Part I: Data Formats

Part I: Data Formats

Bioinformatics, as we know it today, exists because of the vast number of sequence databases created in the last fifteen years. Many of these databases were constructed by scientists who needed a way to organize and annotate the data being generated by their efficient large-sequencing machines. Because these informative sequence files needed to be read by both computers and humans, most sequence databases were designed to use a flat file format. In this section, we explain the more popular flat file formats (GenBank, EMBL, etc.) and focus on describing, in detail, their sometimes cryptic content. While many sequence formats are available, the flat file format is usually used in sequence analysis. Please note that for easy comparison we have provided the same sequence (cyclin-dependent kinase 2) for each of the flat file examples. To give a complete picture of the chosen databases, we have also summarized information related to the feature terms used in the selected sequence flat files.

Chapter 1

Chapter 2

Chapter 3

Chapter 4

Chapter 5

Chapter 1. FASTA Format

The most common sequence format you'll encounter is FASTA. This format is quite simple. The first line of a sequence entry consists of ">", followed by an identifier, which contains no whitespace. This can be followed by whitespace and a comment or description. This first line is referred to as the comment or description line. One or more sequence data lines may follow. The length of the sequence data lines may not be constant. Common line lengths are 60, 70, 72, and 80. For details, see Section 1.3 at the end of this chapter. Example 1-1 contains a sample FASTA entry.

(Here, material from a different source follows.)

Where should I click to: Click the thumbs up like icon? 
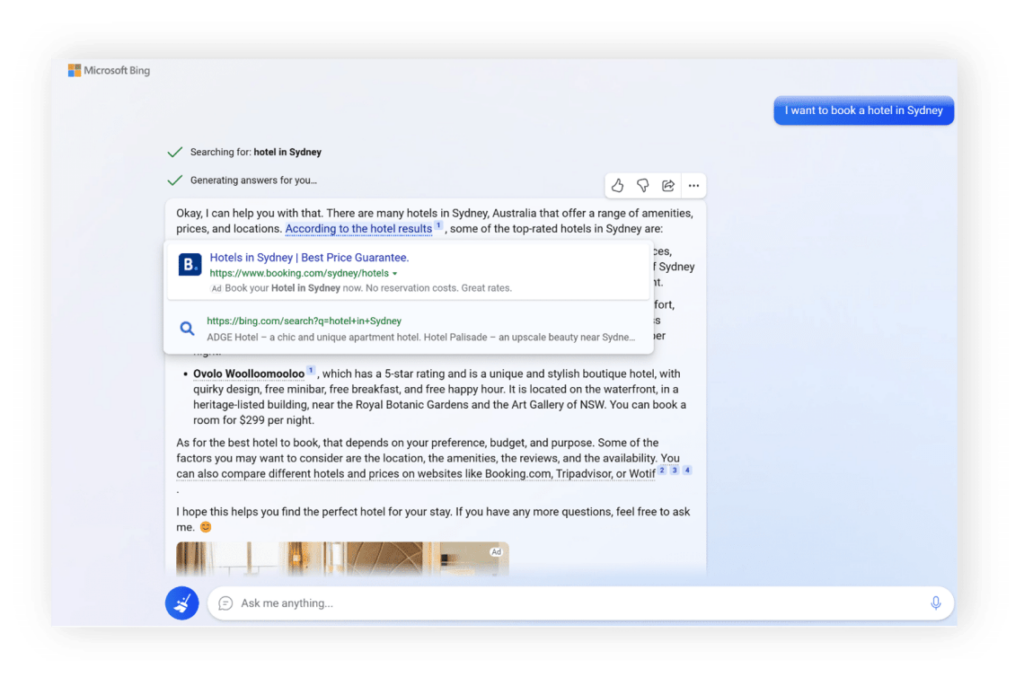pyautogui.click(x=617, y=185)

Example 1-1. Sample FASTA entry
>gi|29848|emb|X61622.1|HSCDK2MR H.sapiens CDK2 mRNA
ATGGAGAACTTCCAAAAGGTGGAAAAGATCGGAGAGGGCACGTACGGAGTTGTGTACAAAGCCAGAAACA
AGTTGACGGGAGAGGTGGTGGCGCTTAAGAAAATCCGCCTGGACACTGAGACTGAGGGTGTGCCCAGTAC
TGCCATCCGAGAGATCTCTCTGCTTAAGGAGCTTAACCATCCTAATATTGTCAAGCTGCTGGATGTCATT
CACACAGAAAATAAACTCTACCTGGTTTTTGAATTTCTGCACCAAGATCTCAAGAAATTCATGGATGCCT
CTGCTCTCACTGGCATTCCTCTTCCCCTCATCAAGAGCTATCTGTTCCAGCTGCTCCAGGGCCTAGCTTT
CTGCCATTCTCATCGGGTCCTCCACCGAGACCTTAAACCTCAGAATCTGCTTATTAACACAGAGGGGGCC
ATCAAGCTAGCAGACTTTGGACTAGCCAGAGCTTTTGGAGTCCCTGTTCGTACTTACACCCATGAGGTGG
TGACCCTGTGGTACCGAGCTCCTGAAATCCTCCTGGGCTCGAAATATTATTCCACAGCTGTGGACATCTG
GAGCCTGGGCTGCATCTTTGCTGAGATGGTGACTCGCCGGGCCCTGTTCCCTGGAGATTCTGAGATTGAC
CAGCTCTTCCGGATCTTTCGGACTCTGGGGACCCCAGATGAGGTGGTGTGGCCAGGAGTTACTTCTATGC
CTGATTACAAGCCAAGTTTCCCCAAGTGGGCCCGGCAAGATTTTAGTAAAGTTGTACCTCCCCTGGATGA
AGATGGACGGAGCTTGTTATCGCAAATGCTGCACTACGACCCTAACAAGCGGATTTCGGCCAAGGCAGCC
CTGGCTCACCCTTTCTTCCAGGATGTGACCAAGCCAGTACCCCATCTTCGACTCTGATAGCCTTCTTGAA
GCCCCCGACCCTAATCGGCTCACCCTCTCCTCCAGTGTGGGCTTGACCAGCTTGGCCTTGGGCTATTTGG
ACTCAGGTGGGCCCTCTGAACTTGCCTTAAACACTCACCTTCTAGTCTTAACCAGCCAACTCTGGGAATA
CAGGGGTGAAAGGGGGGAACCAGTGAAAATGAAAGGAAGTTTCAGTATTAGATGCACTTAAGTTAGCCTC
CACCACCCTTTCCCCCTTCTCTTAGTTATTGCTGAAGAGGGTTGGTATAAAAATAATTTTAAAAAAGCCT
TCCTACACGTTAGATTTGCCGTACCAATCTCTGAATGCCCCATAATTATTATTTCCAGTGTTTGGGATGA
CCAGGATCCCAAGCCTCCTGCTGCCACAATGTTTATAAAGGCCAAATGATAGCGGGGGCTAAGTTGGTGC
TTTTGAGAATTAAGTAAAACAAAACCACTGGGAGGAGTCTATTTTAAAGAATTCGGTTAAAAAATAGATC
CAATCAGTTTATACCCTAGTTAGTGTTTTCCTCACCTAATAGGCTGGGAGACTGAAGACTCAGCCCGGGT
GGGGGT

Many organizations have specific syntax for the description line and have written their own code for parsing and writing FASTA files. Most open source tools expect only the identifier, and treat the rest of the line as a single description string.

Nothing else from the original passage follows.